The Bhūmigriha courtyard was alive with tension. Warm, dry wind pushed the training dust into slow spirals. Students stood in rows, backs straight, eyes forward. A stone platform rose slowly from the ground at the center.

Bhūmivedan, the towering and solemn head of Bhūmigriha, stood atop it. His voice rumbled like shifting rock.

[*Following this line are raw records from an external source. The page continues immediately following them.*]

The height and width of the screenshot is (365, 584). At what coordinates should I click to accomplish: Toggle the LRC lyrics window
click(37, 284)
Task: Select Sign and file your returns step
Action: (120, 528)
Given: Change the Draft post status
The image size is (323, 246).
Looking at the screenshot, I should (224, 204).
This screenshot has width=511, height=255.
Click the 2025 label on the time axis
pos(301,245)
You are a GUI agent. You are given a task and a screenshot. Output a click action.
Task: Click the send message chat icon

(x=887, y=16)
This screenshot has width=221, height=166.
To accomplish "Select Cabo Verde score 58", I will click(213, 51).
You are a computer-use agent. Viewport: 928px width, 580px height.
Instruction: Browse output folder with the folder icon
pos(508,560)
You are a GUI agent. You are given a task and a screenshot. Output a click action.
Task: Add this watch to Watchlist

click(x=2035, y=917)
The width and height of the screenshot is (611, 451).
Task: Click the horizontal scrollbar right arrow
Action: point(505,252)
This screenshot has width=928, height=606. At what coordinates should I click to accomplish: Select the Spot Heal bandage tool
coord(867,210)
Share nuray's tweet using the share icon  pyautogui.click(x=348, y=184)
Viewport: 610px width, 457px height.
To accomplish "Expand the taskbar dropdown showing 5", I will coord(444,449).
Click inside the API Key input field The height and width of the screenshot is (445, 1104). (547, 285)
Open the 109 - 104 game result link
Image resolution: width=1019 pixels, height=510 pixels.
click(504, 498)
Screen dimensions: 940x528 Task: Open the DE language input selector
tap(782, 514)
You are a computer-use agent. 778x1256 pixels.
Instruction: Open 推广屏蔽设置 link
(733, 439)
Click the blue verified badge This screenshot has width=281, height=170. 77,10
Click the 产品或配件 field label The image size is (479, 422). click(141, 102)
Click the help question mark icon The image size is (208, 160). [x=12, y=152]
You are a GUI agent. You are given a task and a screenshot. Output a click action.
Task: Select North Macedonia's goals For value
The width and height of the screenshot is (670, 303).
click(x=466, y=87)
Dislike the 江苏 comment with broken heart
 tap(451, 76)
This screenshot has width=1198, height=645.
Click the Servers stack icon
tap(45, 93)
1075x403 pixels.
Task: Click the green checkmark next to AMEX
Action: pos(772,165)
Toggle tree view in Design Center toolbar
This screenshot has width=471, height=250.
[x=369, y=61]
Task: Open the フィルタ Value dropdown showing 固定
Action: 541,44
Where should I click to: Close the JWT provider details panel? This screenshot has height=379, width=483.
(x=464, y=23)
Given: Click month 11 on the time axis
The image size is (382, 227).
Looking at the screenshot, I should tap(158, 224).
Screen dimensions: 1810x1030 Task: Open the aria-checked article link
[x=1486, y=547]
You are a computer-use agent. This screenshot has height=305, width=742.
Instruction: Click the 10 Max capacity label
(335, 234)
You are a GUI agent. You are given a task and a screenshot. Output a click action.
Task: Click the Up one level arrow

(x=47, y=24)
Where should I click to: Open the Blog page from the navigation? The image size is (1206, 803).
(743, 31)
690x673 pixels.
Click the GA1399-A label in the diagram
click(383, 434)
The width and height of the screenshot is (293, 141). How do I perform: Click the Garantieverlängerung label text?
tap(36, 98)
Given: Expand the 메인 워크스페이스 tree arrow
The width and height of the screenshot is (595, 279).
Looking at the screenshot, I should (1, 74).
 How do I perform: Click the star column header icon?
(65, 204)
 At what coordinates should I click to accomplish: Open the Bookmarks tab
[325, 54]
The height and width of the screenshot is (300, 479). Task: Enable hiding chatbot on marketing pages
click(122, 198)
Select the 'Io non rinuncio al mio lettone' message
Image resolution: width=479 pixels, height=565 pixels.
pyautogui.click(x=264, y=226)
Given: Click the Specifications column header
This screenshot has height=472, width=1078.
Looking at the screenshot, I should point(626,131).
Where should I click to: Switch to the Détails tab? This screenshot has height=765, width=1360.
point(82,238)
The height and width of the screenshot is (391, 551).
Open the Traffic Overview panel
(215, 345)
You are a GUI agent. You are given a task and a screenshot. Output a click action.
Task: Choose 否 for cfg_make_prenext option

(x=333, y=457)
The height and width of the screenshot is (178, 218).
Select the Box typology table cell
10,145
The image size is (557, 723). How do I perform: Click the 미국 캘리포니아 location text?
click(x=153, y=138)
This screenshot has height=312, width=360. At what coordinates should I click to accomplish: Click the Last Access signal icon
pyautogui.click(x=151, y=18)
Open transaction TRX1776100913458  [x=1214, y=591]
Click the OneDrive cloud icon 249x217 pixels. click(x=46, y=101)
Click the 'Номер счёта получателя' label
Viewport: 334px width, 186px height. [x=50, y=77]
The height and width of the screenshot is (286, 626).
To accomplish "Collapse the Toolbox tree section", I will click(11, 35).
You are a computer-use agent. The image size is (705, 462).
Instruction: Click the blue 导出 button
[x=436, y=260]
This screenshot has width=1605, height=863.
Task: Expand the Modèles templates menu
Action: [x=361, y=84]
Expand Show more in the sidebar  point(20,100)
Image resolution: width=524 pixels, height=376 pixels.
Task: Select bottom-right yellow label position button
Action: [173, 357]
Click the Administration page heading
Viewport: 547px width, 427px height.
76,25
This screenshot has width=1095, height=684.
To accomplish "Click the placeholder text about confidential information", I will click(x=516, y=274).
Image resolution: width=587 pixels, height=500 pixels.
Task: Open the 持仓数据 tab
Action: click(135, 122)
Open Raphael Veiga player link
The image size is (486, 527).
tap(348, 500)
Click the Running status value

"Tomorrow," he declared, "you will fight in the Intra-House Trial."

Murmurs and excited whispers broke out among the students.

"This will determine your star ranks. Your command over Earth, your discipline, and your resilience will be tested. Not all of you will rise."

The floating stone tablet behind him lit up. Matchups were displayed in flickering golden script:

Dev vs. PravarRajyashrī vs. Karnav

Dev blinked. "Pravar? That tall guy who punches stone pillars like they're soft fruit?"

Rajyashrī squinted. "Karnav… he's new. Came from last season. But they say he can sculpt stone like water."

Roshan, standing behind them, snorted. "Good luck. Maybe take a few buckets of Bhūmigraha mud to defend yourselves."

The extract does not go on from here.